The special committee of the Paramount Global Board of Directors has been “detained” by the agreement that merges with Skydance Media and does not consider the 11 -hour offer from a rival bidder.
In a statement stipulated in the deadline, last year’s committee spokesman said that the increase partner of the investment group project had arrived in effect that it was formed to evaluate the opportunity and take measures to merge.
“With a paramount and a Sky -Dance Media transaction contract, the Special Committee has been able to pursue an excellent proposal during the 45 -day gor -chop period. We contacted a third party and judged whether they were in the 7 -month sales process during such a period. It is unknown what PRAMOUNT has been consent to Skydance Media.
The paramount skiing transaction was set after several months of saga last July. Many parties are considering throwing a hat on the ring for the mainstay of Hollywood before century. An investor group led by Barry Diller, Sony Pictures Entertainment, Private Equity Giant Apollo, and Seagram’s heir Edgar Bronman Jr. Skydance has been able to use the long -standing relationship as Paramount as a joint finance partner. CEO’s David Ellison, supported by Oracle’s co -founder Larry Ellison, was thought to have important resources and passion for investing in company core movies, television and streaming businesses.
After multiple offers from Skydance, the company and Paramount agreed to two -stage transactions worth about $ 8 billion. Due to the paramount stock dual class structure, the fine point of the transaction accuses the shareholder of the shareholder control that the shareholder Charrealed Stone has sacrificed the owner of the class B shares under the control of shareholders. I was. Many famous class B shareholders have expressed their prior version of the version of the transaction, although the complaint has decreased due to the sweetness of the Sky Dance.

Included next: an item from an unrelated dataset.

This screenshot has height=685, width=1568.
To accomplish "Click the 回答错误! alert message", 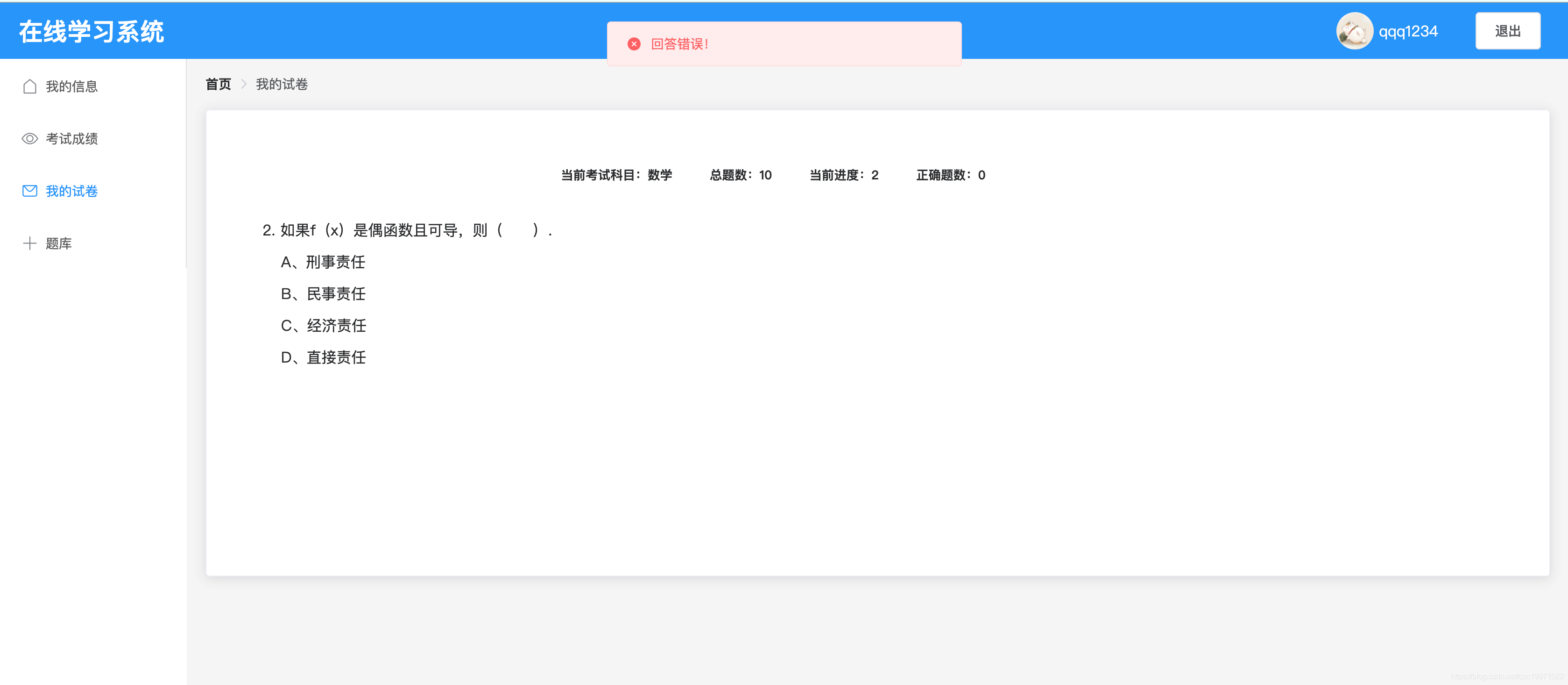I will (679, 44).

Project Rise Partners lawyer sent a letter to the committee on Friday. He advised the principal that the principal, which is said to be better than the $ 8 billion of the Sky Dance Transaction, is obliged to consider the offer. According to the Variety report, the “increase” PRP offered to $ 19 per class B compared to the $ 15 provided by Skydance. (Axios in October last year also reported on PRP institutions to consider the bid after Deadline.)
Strangely, Friday’s letter also drew contrast with Skydance in terms of staffing. PRP, including Daphna Edwards Ziman, a co -chair of TV network Cinémoi, and Moses Gross of real estate finance, argued that despite the reconstruction of the entertainment business, it will be added to PARAMOUNT’s personnel. (Paramount itself has gained 15 % of the United States -based workers in recent months.)

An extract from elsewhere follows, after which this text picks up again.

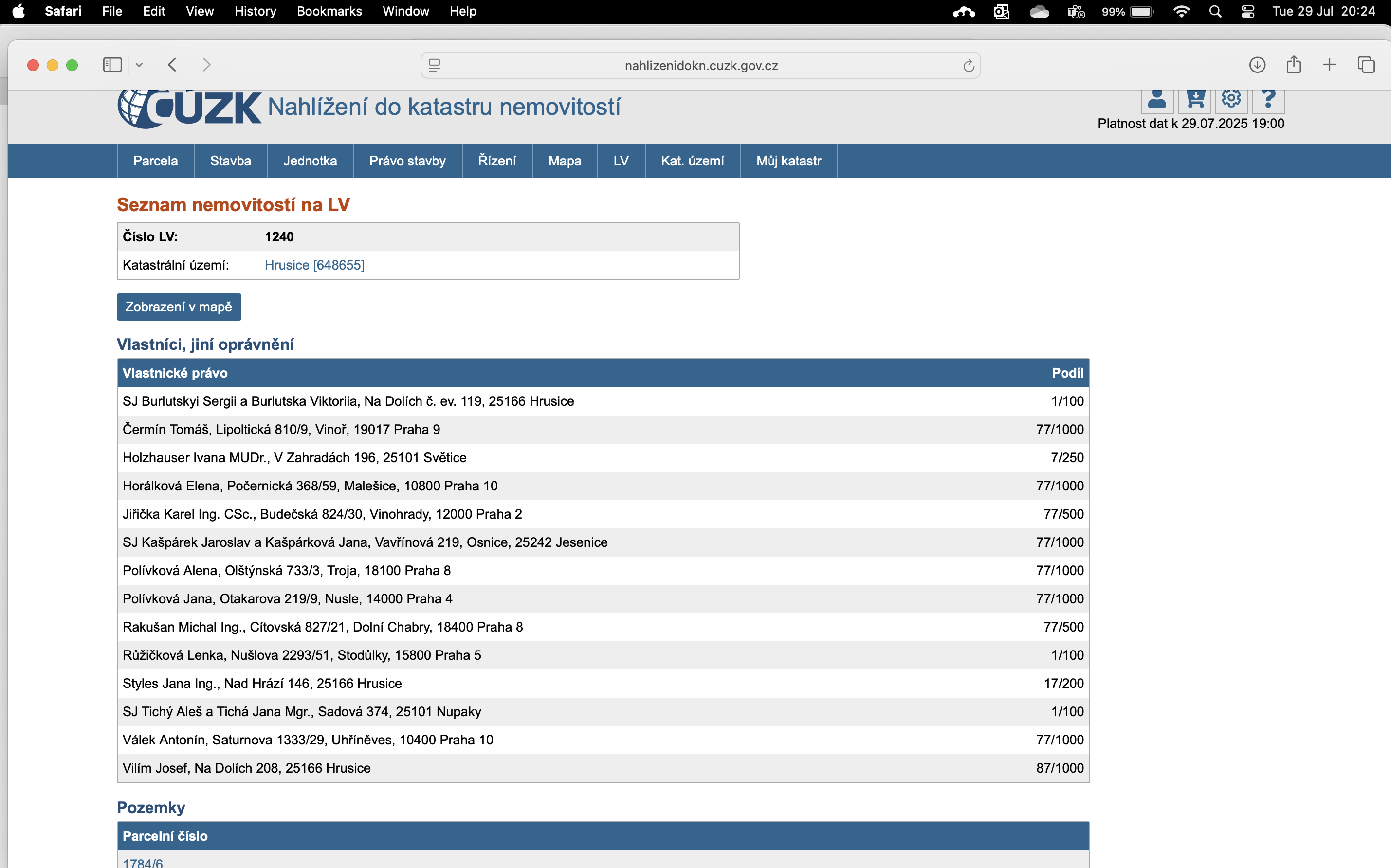This screenshot has width=1391, height=868.
Task: Click the page reload icon
Action: tap(969, 66)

Despite the plan to invest a large amount of resources from Redbird Capital, Ellison and a minority partner, the paramount is expected to control the Paramount, with Paramount’s control. In particular, the company faced a major issue when managing a considerable linear TV assets, and lasted to the wall street as much as last year when the value of the cable network needed $ 6 billion. 。

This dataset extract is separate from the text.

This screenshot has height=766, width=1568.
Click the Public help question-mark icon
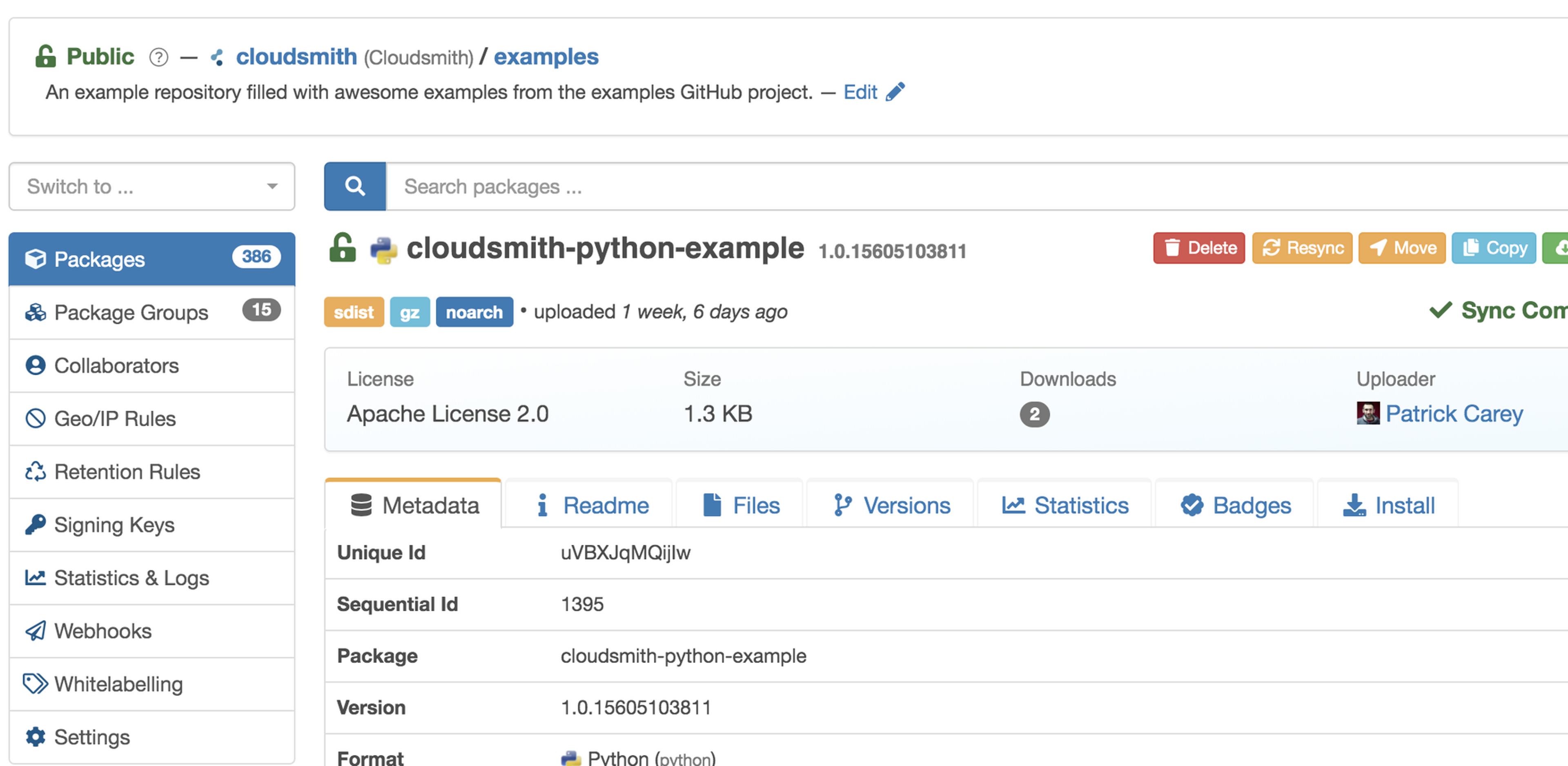click(x=158, y=57)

If the Skydance bidding was first accepted by the Special Committee last summer, the contract stipulated that the 45-day GO-SHOP window would be able to explore alternatives. Due to the SEC submission document this month, the representatives of Project Rise Partners were in contact with the Special Committee, but no proposals were submitted a few days after the GO-SHOP period expired.
The idea of a twist in the last minute to the paramount merged melody is to induce migraine to some observers. “It’s just a fool,” said one person who is familiar with the merger process talks about PRP Saber Ratling. Investor groups are pleading because of the new scrutiny of the Federal News Committee’s regulatory authorities, which has a political news of PARAMOUNT’s CBS news.
FCC chairman Brendan Ker, who was appointed by President Trump, revived the complaint of the “news distortion” by CBS by editing a 60 -minute interview with former Vice President Camara Harris. Trump also filed a lawsuit in Texas over Harris Segment and urged a internal discussion on how to solve the lawsuit to end the merger. Trump’s objections have created these potential disorders, despite the fact that Redstone and Ellison are both the president’s long -standing supporters.
Redstone, Paramount Global, and Skydance representatives rejected the comments when they contacted them.